%%
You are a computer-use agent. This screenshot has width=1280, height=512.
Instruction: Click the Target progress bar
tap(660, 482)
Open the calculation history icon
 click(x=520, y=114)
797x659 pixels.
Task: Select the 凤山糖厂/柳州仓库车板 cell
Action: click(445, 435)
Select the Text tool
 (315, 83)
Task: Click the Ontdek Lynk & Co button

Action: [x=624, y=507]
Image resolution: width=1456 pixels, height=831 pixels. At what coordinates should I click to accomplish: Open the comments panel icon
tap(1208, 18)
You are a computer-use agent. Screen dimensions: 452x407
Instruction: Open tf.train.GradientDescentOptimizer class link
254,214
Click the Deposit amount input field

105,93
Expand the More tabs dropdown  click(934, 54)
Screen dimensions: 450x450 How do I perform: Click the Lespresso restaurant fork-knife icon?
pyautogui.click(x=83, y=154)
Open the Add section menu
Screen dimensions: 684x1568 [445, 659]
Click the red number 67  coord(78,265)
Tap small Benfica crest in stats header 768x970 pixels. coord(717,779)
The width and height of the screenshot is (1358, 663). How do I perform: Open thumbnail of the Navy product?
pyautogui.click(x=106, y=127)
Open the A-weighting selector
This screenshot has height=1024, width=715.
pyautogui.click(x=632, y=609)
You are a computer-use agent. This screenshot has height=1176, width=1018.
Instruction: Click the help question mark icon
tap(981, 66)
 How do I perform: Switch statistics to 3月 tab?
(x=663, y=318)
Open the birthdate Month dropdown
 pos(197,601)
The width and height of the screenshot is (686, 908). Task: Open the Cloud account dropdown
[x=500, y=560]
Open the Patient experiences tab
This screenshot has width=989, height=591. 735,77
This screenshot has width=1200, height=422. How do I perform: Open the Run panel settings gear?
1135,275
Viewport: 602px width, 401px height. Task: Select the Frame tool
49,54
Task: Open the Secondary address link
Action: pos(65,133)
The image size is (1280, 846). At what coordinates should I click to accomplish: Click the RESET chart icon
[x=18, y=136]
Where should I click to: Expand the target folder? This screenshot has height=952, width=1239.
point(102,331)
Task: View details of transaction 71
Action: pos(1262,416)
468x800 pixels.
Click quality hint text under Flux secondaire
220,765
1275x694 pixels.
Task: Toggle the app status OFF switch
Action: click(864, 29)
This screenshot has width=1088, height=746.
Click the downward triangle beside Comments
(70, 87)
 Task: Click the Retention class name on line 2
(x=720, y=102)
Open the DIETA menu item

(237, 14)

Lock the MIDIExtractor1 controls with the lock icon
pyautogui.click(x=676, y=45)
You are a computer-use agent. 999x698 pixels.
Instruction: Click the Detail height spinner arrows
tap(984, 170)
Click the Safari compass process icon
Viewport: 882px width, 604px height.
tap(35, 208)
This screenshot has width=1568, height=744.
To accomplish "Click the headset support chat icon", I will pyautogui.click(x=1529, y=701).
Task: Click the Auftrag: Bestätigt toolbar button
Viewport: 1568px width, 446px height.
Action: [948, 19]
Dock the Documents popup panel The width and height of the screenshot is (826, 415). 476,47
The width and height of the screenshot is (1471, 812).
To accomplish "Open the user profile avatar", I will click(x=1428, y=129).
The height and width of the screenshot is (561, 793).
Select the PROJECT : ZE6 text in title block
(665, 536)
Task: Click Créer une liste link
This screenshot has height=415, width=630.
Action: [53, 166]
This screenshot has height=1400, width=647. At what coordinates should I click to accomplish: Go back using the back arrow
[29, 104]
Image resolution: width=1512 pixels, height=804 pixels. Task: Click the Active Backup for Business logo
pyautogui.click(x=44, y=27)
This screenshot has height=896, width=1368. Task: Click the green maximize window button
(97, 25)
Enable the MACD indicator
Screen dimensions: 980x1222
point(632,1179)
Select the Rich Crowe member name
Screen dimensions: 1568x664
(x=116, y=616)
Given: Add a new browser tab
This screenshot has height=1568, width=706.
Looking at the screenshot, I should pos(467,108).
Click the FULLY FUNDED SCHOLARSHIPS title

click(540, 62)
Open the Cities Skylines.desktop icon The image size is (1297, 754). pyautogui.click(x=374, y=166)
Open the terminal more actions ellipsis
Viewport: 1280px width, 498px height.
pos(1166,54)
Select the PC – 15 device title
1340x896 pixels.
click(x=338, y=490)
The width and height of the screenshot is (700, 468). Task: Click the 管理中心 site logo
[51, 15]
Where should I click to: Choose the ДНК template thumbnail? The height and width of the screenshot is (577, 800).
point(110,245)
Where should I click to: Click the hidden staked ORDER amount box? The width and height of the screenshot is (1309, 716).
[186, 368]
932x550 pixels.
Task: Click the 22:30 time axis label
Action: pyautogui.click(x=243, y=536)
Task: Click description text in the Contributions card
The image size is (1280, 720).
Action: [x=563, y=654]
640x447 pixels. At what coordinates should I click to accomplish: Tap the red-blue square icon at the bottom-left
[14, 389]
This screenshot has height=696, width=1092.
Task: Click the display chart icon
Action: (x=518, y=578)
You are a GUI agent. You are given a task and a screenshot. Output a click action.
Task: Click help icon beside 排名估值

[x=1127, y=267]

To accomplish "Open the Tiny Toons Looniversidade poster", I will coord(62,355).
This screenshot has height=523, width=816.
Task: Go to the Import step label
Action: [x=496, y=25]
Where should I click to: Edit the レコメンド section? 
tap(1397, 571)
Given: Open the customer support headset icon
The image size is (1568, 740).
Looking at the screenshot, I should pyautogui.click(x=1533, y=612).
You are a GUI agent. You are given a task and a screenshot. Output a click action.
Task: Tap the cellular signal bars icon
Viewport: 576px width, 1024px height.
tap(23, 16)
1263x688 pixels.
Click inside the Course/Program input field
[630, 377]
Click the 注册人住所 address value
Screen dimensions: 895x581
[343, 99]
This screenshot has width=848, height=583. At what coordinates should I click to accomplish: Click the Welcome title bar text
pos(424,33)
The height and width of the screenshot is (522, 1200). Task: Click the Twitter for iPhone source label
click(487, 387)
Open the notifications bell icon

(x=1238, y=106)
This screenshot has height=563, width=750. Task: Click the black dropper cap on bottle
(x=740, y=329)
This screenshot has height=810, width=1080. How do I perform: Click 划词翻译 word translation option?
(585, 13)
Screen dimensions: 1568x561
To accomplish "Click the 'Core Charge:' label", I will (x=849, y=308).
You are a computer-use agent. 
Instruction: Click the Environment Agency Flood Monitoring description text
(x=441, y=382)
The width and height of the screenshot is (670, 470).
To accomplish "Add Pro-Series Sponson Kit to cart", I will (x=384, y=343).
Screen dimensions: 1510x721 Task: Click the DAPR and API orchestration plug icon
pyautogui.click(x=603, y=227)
%%
**TASK TO CARRY OUT**
Every record should be printed again exactly as it reads.

**ANSWER AREA**
You are a computer-use agent. This screenshot has width=1280, height=512.
Instruction: Click the Target progress bar
tap(660, 482)
Open the calculation history icon
 click(x=520, y=114)
797x659 pixels.
Task: Select the 凤山糖厂/柳州仓库车板 cell
Action: click(445, 435)
Select the Text tool
 (315, 83)
Task: Click the Ontdek Lynk & Co button

Action: [x=624, y=507]
Image resolution: width=1456 pixels, height=831 pixels. At what coordinates should I click to accomplish: Open the comments panel icon
tap(1208, 18)
You are a computer-use agent. Screen dimensions: 452x407
Instruction: Open tf.train.GradientDescentOptimizer class link
254,214
Click the Deposit amount input field

105,93
Expand the More tabs dropdown  click(934, 54)
Screen dimensions: 450x450 How do I perform: Click the Lespresso restaurant fork-knife icon?
pyautogui.click(x=83, y=154)
Open the Add section menu
Screen dimensions: 684x1568 [445, 659]
Click the red number 67  coord(78,265)
Tap small Benfica crest in stats header 768x970 pixels. coord(717,779)
The width and height of the screenshot is (1358, 663). How do I perform: Open thumbnail of the Navy product?
pyautogui.click(x=106, y=127)
Open the A-weighting selector
This screenshot has height=1024, width=715.
pyautogui.click(x=632, y=609)
You are a computer-use agent. This screenshot has height=1176, width=1018.
Instruction: Click the help question mark icon
tap(981, 66)
 How do I perform: Switch statistics to 3月 tab?
(x=663, y=318)
Open the birthdate Month dropdown
 pos(197,601)
The width and height of the screenshot is (686, 908). Task: Open the Cloud account dropdown
[x=500, y=560]
Open the Patient experiences tab
This screenshot has width=989, height=591. 735,77
This screenshot has width=1200, height=422. How do I perform: Open the Run panel settings gear?
1135,275
Viewport: 602px width, 401px height. Task: Select the Frame tool
49,54
Task: Open the Secondary address link
Action: pos(65,133)
The image size is (1280, 846). At what coordinates should I click to accomplish: Click the RESET chart icon
[x=18, y=136]
Where should I click to: Expand the target folder? This screenshot has height=952, width=1239.
point(102,331)
Task: View details of transaction 71
Action: pos(1262,416)
468x800 pixels.
Click quality hint text under Flux secondaire
220,765
1275x694 pixels.
Task: Toggle the app status OFF switch
Action: click(864, 29)
This screenshot has width=1088, height=746.
Click the downward triangle beside Comments
(70, 87)
 Task: Click the Retention class name on line 2
(x=720, y=102)
Open the DIETA menu item

(237, 14)

Lock the MIDIExtractor1 controls with the lock icon
pyautogui.click(x=676, y=45)
You are a computer-use agent. 999x698 pixels.
Instruction: Click the Detail height spinner arrows
tap(984, 170)
Click the Safari compass process icon
Viewport: 882px width, 604px height.
tap(35, 208)
This screenshot has width=1568, height=744.
To accomplish "Click the headset support chat icon", I will pyautogui.click(x=1529, y=701).
Task: Click the Auftrag: Bestätigt toolbar button
Viewport: 1568px width, 446px height.
Action: [948, 19]
Dock the Documents popup panel The width and height of the screenshot is (826, 415). 476,47
The width and height of the screenshot is (1471, 812).
To accomplish "Open the user profile avatar", I will click(x=1428, y=129).
The height and width of the screenshot is (561, 793).
Select the PROJECT : ZE6 text in title block
(665, 536)
Task: Click Créer une liste link
This screenshot has height=415, width=630.
Action: [53, 166]
This screenshot has height=1400, width=647. At what coordinates should I click to accomplish: Go back using the back arrow
[29, 104]
Image resolution: width=1512 pixels, height=804 pixels. Task: Click the Active Backup for Business logo
pyautogui.click(x=44, y=27)
This screenshot has height=896, width=1368. Task: Click the green maximize window button
(97, 25)
Enable the MACD indicator
Screen dimensions: 980x1222
point(632,1179)
Select the Rich Crowe member name
Screen dimensions: 1568x664
(x=116, y=616)
Given: Add a new browser tab
This screenshot has height=1568, width=706.
Looking at the screenshot, I should pos(467,108).
Click the FULLY FUNDED SCHOLARSHIPS title

click(540, 62)
Open the Cities Skylines.desktop icon The image size is (1297, 754). pyautogui.click(x=374, y=166)
Open the terminal more actions ellipsis
Viewport: 1280px width, 498px height.
pos(1166,54)
Select the PC – 15 device title
1340x896 pixels.
click(x=338, y=490)
The width and height of the screenshot is (700, 468). Task: Click the 管理中心 site logo
[51, 15]
Where should I click to: Choose the ДНК template thumbnail? The height and width of the screenshot is (577, 800).
point(110,245)
Where should I click to: Click the hidden staked ORDER amount box? The width and height of the screenshot is (1309, 716).
[186, 368]
932x550 pixels.
Task: Click the 22:30 time axis label
Action: pyautogui.click(x=243, y=536)
Task: Click description text in the Contributions card
The image size is (1280, 720).
Action: [x=563, y=654]
640x447 pixels. At what coordinates should I click to accomplish: Tap the red-blue square icon at the bottom-left
[14, 389]
This screenshot has height=696, width=1092.
Task: Click the display chart icon
Action: (x=518, y=578)
You are a GUI agent. You are given a task and a screenshot. Output a click action.
Task: Click help icon beside 排名估值

[x=1127, y=267]

To accomplish "Open the Tiny Toons Looniversidade poster", I will coord(62,355).
This screenshot has height=523, width=816.
Task: Go to the Import step label
Action: [x=496, y=25]
Where should I click to: Edit the レコメンド section? 
tap(1397, 571)
Given: Open the customer support headset icon
The image size is (1568, 740).
Looking at the screenshot, I should pyautogui.click(x=1533, y=612).
You are a GUI agent. You are given a task and a screenshot. Output a click action.
Task: Tap the cellular signal bars icon
Viewport: 576px width, 1024px height.
tap(23, 16)
1263x688 pixels.
Click inside the Course/Program input field
[630, 377]
Click the 注册人住所 address value
Screen dimensions: 895x581
[343, 99]
This screenshot has width=848, height=583. At what coordinates should I click to accomplish: Click the Welcome title bar text
pos(424,33)
The height and width of the screenshot is (522, 1200). Task: Click the Twitter for iPhone source label
click(487, 387)
Open the notifications bell icon

(x=1238, y=106)
This screenshot has height=563, width=750. Task: Click the black dropper cap on bottle
(x=740, y=329)
This screenshot has height=810, width=1080. How do I perform: Click 划词翻译 word translation option?
(585, 13)
Screen dimensions: 1568x561
To accomplish "Click the 'Core Charge:' label", I will (x=849, y=308).
You are a computer-use agent. 
Instruction: Click the Environment Agency Flood Monitoring description text
(x=441, y=382)
The width and height of the screenshot is (670, 470).
To accomplish "Add Pro-Series Sponson Kit to cart", I will (x=384, y=343).
Screen dimensions: 1510x721 Task: Click the DAPR and API orchestration plug icon
pyautogui.click(x=603, y=227)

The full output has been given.